* **INPUT DATA**:
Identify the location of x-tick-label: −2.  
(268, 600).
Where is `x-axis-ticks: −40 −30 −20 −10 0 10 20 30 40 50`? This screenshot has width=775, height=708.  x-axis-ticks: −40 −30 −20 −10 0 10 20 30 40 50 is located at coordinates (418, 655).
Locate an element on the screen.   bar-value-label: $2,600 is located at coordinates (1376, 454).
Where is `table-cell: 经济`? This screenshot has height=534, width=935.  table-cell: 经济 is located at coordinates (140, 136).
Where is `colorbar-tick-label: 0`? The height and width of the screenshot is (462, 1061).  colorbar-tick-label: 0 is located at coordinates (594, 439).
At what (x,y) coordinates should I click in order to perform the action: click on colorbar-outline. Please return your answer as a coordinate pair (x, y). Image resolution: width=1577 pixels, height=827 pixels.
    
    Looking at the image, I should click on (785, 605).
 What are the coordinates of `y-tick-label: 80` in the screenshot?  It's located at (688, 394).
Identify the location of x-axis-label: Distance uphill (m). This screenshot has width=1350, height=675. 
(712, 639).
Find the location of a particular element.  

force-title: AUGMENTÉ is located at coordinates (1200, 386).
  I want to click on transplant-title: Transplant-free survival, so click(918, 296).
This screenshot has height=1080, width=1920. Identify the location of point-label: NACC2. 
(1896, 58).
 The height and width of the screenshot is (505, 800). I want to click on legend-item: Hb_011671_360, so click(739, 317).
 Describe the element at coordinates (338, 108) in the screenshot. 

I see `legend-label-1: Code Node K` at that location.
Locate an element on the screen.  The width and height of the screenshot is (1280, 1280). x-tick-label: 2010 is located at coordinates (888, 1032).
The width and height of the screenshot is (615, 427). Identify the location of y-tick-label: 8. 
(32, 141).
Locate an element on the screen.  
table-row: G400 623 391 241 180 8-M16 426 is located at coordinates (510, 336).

* **TASK DIRECTIONS**: Copy the items exactly as they appear, starting with the first line of the items and going on through the line that contains "coordinates (594, 439).".

* **EXPECTED ANSWER**:
Identify the location of x-tick-label: −2.  
(268, 600).
Where is `x-axis-ticks: −40 −30 −20 −10 0 10 20 30 40 50`? This screenshot has width=775, height=708.  x-axis-ticks: −40 −30 −20 −10 0 10 20 30 40 50 is located at coordinates (418, 655).
Locate an element on the screen.   bar-value-label: $2,600 is located at coordinates (1376, 454).
Where is `table-cell: 经济`? This screenshot has height=534, width=935.  table-cell: 经济 is located at coordinates (140, 136).
Where is `colorbar-tick-label: 0`? The height and width of the screenshot is (462, 1061).  colorbar-tick-label: 0 is located at coordinates (594, 439).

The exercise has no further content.